··· Entries shown ···

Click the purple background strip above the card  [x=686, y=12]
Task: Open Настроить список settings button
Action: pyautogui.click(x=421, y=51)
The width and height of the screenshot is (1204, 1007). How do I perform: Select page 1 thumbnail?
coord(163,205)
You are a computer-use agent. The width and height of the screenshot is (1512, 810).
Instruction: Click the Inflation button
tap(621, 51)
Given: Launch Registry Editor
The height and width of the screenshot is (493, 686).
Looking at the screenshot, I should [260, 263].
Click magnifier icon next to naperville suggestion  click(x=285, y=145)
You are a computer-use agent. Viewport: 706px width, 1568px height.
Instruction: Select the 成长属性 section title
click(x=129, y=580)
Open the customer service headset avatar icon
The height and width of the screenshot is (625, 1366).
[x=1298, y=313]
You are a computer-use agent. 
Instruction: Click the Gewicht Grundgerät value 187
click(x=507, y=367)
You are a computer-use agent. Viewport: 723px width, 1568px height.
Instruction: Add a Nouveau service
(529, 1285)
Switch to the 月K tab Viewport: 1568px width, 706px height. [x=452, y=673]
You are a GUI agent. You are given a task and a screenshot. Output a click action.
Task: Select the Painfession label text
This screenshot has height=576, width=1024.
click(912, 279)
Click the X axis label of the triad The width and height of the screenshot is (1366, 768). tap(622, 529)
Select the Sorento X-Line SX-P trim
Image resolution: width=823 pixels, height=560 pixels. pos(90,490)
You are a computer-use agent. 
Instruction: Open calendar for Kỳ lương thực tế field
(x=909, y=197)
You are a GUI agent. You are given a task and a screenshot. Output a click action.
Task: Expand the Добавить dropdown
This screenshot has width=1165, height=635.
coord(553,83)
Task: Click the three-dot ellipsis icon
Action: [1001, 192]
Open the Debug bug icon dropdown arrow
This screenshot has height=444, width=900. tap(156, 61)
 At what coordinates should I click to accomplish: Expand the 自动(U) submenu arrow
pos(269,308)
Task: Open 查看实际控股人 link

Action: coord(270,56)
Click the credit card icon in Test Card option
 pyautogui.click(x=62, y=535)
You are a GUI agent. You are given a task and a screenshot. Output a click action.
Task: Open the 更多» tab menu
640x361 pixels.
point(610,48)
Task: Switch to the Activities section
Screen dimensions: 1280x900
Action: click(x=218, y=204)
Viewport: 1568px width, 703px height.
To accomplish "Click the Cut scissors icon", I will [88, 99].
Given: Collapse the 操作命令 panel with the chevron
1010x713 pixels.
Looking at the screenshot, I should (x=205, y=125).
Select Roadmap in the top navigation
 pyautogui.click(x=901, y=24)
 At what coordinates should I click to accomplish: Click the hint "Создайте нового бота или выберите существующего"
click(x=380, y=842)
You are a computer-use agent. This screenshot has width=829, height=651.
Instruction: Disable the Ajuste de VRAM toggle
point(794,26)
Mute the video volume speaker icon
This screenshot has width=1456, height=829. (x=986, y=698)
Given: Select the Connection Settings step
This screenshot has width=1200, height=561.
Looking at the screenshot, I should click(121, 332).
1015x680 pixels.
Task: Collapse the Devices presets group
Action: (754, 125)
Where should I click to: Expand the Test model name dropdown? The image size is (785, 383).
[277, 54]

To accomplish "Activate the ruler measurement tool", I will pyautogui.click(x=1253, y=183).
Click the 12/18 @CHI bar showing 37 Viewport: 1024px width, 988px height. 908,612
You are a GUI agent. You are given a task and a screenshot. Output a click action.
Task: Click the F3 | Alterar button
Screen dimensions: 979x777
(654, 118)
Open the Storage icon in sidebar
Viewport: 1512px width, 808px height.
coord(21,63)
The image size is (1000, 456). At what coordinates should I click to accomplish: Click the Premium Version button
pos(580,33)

···

Locate each line in the records above that contains the string "arrow", and copy those lines in full.

Exercise answer:
Open the Debug bug icon dropdown arrow
 At what coordinates should I click to accomplish: Expand the 自动(U) submenu arrow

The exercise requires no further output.